Autograf: Spohr Museum Kassel (D-Ksp), Sign. Sp. ep. 1.2 <18330716>
Beleg: Autographen. Historische Autographen, literarische Autographen, Musiker, Schauspieler und bildende Künstler, Stammbücher. Versteigerung am 20., 21. und 22. Oktober 1926 (= Katalog Liepmannssohn 48), Berlin 1926, S. 174f.

Breslau d. 16. July 33.
 
Wohlgeborner
Hochgeehrtester Herr!
 
So unangenehm mir es ist, Sie nach einer 3-wöchentlichen Trennung schon wieder zu belästigen, so liegt diesmal die Schuld wirklich nicht an mir. Es besuchte mich nämlich in voriger Woche unser Opern-Regisseur Mejo. Derselbe hatte sich um die hiesige Theater-Direktion beworben, und wünscht nun, da Haake dieselbe erhalten hat, Breslau zu verlassen, obgleich er sich hier gut steht; er bat mich daher sehr um Empfehlung an Sie, und obgleich ich ihm vorstellte, daß Sie mit dergleichen Gesuchen nur zu oft behelligt würden, und meine Empfehlung ihm gar nichts nützen würde, so mußte ich es ihm dennoch vorsprechen, und sage Ihnen hiermit soviel, als ich verantworten kann.0 Mejo ist 34 Jahre alt, ein hübscher, ordentlicher ganz solider Mann, und als Opern-Regisseur (welchem Fache er schon seit 14 Jahren vorsteht) ganz vortrefflich. Dabei ist er ein guter Komiker, singt kleinere Parthien in Operetten ganz charmant, so wie seine Frau ältere Rollen sehr gut spielt. Mejo ist ein gebildeter Musiker und als Mensch hochzuachten; er hat in der Zeit seines Hierseins ein hübsches Vermögen gesammelt, obgleich er eine ziemlich starke Familie hat.

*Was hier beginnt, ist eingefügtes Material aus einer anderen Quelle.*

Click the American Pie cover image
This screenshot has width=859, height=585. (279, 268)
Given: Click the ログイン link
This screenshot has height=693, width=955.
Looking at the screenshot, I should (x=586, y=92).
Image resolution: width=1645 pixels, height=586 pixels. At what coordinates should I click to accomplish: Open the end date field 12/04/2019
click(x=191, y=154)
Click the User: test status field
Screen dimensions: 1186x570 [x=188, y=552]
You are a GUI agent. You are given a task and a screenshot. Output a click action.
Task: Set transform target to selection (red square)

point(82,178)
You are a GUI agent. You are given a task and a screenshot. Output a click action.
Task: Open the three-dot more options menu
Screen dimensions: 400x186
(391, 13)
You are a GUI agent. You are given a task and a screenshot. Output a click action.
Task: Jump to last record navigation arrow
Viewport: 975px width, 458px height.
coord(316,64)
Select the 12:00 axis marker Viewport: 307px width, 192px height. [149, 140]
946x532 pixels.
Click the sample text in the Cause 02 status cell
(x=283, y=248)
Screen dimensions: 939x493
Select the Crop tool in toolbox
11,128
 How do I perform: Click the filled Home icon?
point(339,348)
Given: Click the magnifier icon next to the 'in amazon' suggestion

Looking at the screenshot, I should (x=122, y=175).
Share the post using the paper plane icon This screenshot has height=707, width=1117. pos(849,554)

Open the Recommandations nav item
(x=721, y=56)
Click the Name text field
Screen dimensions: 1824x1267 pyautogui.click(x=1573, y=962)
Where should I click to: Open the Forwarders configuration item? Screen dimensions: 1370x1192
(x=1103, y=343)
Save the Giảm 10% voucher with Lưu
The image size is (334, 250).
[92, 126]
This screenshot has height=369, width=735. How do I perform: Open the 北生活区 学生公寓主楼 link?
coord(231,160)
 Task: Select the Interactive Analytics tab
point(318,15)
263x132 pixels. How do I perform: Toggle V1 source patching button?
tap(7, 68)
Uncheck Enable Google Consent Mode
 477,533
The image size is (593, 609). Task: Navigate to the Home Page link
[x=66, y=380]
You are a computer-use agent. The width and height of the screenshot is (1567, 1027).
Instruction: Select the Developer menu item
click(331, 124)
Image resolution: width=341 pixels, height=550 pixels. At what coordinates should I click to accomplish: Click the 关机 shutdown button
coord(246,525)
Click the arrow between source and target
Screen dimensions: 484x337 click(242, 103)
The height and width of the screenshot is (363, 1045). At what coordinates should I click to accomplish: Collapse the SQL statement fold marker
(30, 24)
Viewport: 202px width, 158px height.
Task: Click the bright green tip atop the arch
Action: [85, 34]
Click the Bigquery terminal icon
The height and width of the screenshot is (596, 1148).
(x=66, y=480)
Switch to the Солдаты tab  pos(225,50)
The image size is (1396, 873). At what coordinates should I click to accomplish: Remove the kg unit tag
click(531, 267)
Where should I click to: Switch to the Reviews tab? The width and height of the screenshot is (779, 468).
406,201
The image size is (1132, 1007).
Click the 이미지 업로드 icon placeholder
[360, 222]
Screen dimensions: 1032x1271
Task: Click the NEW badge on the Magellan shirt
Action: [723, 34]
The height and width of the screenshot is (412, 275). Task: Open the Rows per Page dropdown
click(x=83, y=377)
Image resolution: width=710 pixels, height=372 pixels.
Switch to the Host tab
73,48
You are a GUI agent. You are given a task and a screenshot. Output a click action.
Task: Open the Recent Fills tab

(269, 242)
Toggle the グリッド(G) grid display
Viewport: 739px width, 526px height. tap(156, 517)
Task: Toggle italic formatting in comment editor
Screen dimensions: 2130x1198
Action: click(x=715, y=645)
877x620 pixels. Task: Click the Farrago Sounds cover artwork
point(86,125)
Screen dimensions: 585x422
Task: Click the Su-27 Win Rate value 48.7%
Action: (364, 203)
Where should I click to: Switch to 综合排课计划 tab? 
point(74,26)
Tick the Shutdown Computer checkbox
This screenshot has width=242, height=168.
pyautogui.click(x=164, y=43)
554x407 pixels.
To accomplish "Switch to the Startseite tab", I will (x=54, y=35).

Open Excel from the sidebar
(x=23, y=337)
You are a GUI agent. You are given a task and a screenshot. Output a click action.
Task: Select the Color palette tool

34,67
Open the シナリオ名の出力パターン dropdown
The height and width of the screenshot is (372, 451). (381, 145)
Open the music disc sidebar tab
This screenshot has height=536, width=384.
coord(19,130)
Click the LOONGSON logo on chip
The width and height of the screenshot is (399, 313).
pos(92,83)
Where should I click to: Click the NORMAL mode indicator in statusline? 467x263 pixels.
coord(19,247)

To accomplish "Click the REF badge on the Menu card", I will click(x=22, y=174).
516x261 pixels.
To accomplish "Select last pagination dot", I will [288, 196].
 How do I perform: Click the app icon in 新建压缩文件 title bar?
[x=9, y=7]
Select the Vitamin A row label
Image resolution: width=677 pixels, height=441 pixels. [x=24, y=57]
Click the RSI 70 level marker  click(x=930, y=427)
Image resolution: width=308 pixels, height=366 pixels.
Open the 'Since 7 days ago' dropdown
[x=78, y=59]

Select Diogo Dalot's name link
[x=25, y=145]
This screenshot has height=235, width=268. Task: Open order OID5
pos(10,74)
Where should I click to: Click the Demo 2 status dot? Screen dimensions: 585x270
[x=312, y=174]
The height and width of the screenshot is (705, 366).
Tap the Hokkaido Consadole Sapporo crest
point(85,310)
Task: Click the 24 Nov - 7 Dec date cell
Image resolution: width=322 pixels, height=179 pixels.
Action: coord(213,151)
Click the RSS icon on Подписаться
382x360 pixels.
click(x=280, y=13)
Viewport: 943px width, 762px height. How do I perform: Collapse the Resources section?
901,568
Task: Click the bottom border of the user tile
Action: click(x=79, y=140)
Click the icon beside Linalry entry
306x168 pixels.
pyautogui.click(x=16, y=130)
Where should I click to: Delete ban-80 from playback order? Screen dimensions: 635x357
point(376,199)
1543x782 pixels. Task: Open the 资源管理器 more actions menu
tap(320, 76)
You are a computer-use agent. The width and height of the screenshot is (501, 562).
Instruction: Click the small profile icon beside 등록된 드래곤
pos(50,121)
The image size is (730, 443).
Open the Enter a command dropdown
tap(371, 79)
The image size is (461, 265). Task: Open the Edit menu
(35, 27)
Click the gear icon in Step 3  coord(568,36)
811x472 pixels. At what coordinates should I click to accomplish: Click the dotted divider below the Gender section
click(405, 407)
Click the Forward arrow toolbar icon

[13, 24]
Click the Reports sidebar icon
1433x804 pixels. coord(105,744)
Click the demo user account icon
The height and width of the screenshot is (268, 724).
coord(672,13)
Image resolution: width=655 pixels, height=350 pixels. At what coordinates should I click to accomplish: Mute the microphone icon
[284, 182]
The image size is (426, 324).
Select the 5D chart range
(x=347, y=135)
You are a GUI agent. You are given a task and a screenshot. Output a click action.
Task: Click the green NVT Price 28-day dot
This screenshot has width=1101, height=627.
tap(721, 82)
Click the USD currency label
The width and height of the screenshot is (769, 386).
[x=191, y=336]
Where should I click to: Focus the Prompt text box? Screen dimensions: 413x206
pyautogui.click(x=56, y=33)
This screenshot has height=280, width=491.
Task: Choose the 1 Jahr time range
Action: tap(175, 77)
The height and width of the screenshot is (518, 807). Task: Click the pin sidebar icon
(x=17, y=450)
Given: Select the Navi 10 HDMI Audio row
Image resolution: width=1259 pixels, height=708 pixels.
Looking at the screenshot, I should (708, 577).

Im Falle Sie aber noch keinen Opern-Regisseur für Ihr Theater engagirt haben, kann ich Ihnen Herrn Mejo mit gutem Gewissen empfehlen. Mir geht es im d........en1 Lande ganz gut, wir treffen hier schon große Anstalten zum Musikfeste, welches während der Anwesenheit der Naturforscher im Sept. hier stattfinden soll.2 Mein Psalm ist vollendet, jetzt arbeite ich an einem Pianoforte-Konzerte. In unseren Zeitungen liest man viel von Kassel. Herr Eggena soll mit einem Deputirten im König von Preußen zu Cassel gewaltigen Skandal gehabt haben.3 Wann wird das freie Land einmal ruhig werden? Wenn Sie bei Gelegenheit einmal meiner gütigst mit einer Zuschrift gedenken wollen, so wird es mich ganz außerordentlich freuen. Ihrer lieben Frau Gemahlin, sowie Fräulein Thereschen bitte ich, mich herzlichst zu empfehlen, ich aber bin mit großer Verehrung
 
Ihr ganz
ergebenster
Adolph Hesse.
 
Auf unserem Theater gastirt der Regisseur Anschütz nebst Frau aus Wien, mit großem Beifall.

Autor(en): Hesse, Adolph
Adressat(en): Spohr, Louis
Erwähnte Personen: Anschütz, Heinrich
Eggena, Karl Michael
Haake, August
Mejo, Franz
Mejo-Straub, Rosa
Spohr, Dorette
Spohr, Therese
Erwähnte Kompositionen: Hesse, Adolph : Konzerte, Kl Orch, [e-moll]
Hesse, Adolph : Psalmen
Erwähnte Orte:
Erwähnte Institutionen:
Zitierlink: www.spohr-briefe.de/briefe-einzelansicht?m=1833071631

Spohr



Der letzte erhaltene Brief dieser Korrespondenz ist Hesse an Spohr, 14.05.1833. Der nächste erhaltene Brief dieser Korrespondenz ist Hesse an Spohr, 02.10.1833.

[0] [Ergänzung 04.02.2022:] Mejo hatte zuvor bereits Franz Nass um eine Empfehlung an Spohr gebeten (Nass an Spohr, 23.05.1833.
 
[1] In dieser Schreibung in der Vorlage.
 
[2] Vgl. Hesse an Spohr, 02.10.1833.
 
[3] Vorfall noch nicht ermittelt. Mit dem „König von Preußen” ist hier offensichtlich das gleichnamige Hotel in Kassel gemeint.
 
Kommentar und Verschlagwortung, sofern in den Anmerkungen nicht anders angegeben: Karl Traugott Goldbach (16.12.2014).